Ce n'est qu'un début. Suit une vue d'hélicoptère sur les serres d'Almeria, dans le sud de l'Espagne, le plus grand verger d'Europe : 25 000 hectares où l'on fait pousser depuis cinquante ans des tomates irriguées artificiellement et vendues à des prix cassés, qui provoquent des pénuries d'eau dans la région.
En une heure et demi, le documentaire We Feed the World produit par l'Autrichien Erwin Wagenhofer, qui sort aujourd'hui dans cinquante salles, dénonce les ravages de l'exploitation intensive des terres. De l'Amazonie à l'océan Atlantique, en passant par la Roumanie, le film, tourné dans six pays, est une succession de témoignages marquants qui mettent chacun le doigt sur une des dimensions du sujet. Avare de commentaires, il se contente de filmer des faits bruts et de donner la parole aux principaux acteurs de ce secteur, pêcheurs, agriculteurs ou industriels. Le tout est révélateur d'une logique économique dans laquelle la nourriture est un bien industriel comme un autre, sans tenir compte de sa dimension sociale ou écologique.

«Tout enfant qui meurt de faim est, en réalité, assassiné»
De quoi soulever bien des questions. Pourquoi des pans entiers de la forêt amazonienne - 350 000 hectares - ont-ils disparu pour y cultiver du soja qui nourrit le cheptel européen, alors qu'un quart de la population de ces pays souffre de malnutrition chronique ? Avons-nous besoin de manger des fraises à Noël ? Ou de faire parcourir 3 000 kilomètres aux tomates que nous achetons dans nos supermarchés ? Sur le plus grand marché d'Afrique de l'Ouest, à Dakar, les légumes européens sont vendus au tiers du prix local...

Le réalisateur, connu pour ses documentaires engagés, qui signe là son huitième long-métrage, le présente comme « un film sur la pauvreté au coeur de la richesse ». Le témoignage de Jean Ziegler, rapporteur spécial de la Commission des droits de l'homme de l'ONU pour le droit à l'alimentation, qui émet les seuls commentaires, est déterminant. « Étant donné l'état actuel de l'agriculture dans le monde, on sait qu'elle pourrait nourrir 12 millions d'individus sans difficulté. Pour le dire autrement : tout enfant qui meurt actuellement de faim est, en réalité, assassiné. »


Jean Ziegler est lui-même l'auteur d'un ouvrage publié en 2005, L'Empire de la honte, qui dénonce la mise au pas des pays du Sud par les grandes sociétés multinationales. Le film, sous-titré « Le Marché de la faim », s'achève sur une interview de Peter Brabeck, PDG de Nestlé, la plus grande multinationale du secteur, qui se félicite de « ce que nous mangeons n'a jamais été aussi bon, nous n'avons jamais été aussi riches » et s'extasie devant une des usines japonaises du groupe, presque entièrement automatisée.

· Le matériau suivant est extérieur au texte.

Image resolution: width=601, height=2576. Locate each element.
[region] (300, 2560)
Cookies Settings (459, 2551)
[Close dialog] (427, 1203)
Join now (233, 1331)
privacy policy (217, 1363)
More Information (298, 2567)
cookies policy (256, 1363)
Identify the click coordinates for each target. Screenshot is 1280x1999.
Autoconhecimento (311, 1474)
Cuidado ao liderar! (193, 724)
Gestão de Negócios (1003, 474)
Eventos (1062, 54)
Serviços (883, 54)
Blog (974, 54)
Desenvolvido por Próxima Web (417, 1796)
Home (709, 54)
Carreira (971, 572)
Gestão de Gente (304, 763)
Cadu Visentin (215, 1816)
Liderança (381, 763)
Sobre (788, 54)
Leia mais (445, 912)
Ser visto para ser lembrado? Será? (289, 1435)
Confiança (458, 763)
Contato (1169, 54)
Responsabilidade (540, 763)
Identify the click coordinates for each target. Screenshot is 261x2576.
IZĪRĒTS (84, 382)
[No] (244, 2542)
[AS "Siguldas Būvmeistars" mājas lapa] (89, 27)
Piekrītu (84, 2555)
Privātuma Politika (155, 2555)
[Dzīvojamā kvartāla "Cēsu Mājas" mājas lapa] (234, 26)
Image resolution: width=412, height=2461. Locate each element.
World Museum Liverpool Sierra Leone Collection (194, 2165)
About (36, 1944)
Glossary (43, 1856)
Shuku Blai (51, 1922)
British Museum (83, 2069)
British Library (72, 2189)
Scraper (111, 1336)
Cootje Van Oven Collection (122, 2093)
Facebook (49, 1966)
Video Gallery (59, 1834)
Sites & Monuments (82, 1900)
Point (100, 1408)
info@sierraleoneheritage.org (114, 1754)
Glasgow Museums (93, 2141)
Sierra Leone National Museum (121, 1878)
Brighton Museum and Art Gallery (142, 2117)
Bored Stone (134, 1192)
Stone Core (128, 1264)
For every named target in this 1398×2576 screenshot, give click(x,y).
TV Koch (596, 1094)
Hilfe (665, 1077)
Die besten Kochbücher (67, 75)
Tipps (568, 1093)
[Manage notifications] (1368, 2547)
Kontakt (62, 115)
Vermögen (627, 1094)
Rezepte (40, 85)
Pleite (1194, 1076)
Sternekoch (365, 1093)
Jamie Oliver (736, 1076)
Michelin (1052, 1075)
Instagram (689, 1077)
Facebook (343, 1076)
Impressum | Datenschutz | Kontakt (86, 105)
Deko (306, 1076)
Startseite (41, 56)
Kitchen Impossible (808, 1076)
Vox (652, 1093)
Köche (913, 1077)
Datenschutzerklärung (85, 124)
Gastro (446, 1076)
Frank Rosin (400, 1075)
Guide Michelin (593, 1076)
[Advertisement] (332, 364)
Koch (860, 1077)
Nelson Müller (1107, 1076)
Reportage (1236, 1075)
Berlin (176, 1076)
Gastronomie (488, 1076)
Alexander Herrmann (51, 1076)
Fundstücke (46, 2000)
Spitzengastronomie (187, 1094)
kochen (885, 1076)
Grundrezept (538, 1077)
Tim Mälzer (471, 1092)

Le film sort en salle moins d'un mois après un autre documentaire consacré au même sujet, Notre Pain quotidien, réalisé par l'Autrichien Nikolaus Geyrhalter. Totalement muet, ce dernier se contente de montrer des images. Choc assuré. Plusieurs livres qui sortent en librairie ces jours-ci apportent également leur voix au chapitre aux côtés du livre du film, Le Marché de la faim édité par Actes Sud : Terres d'avenir, préfacé par Edgar Morin, « sur les ravages de l'agriculture comme de l'élevage industriels », ou L'Arme alimentaire de Christian Pèes, qui propose une troisième voie entre ultralibéralisme et altermondialisme.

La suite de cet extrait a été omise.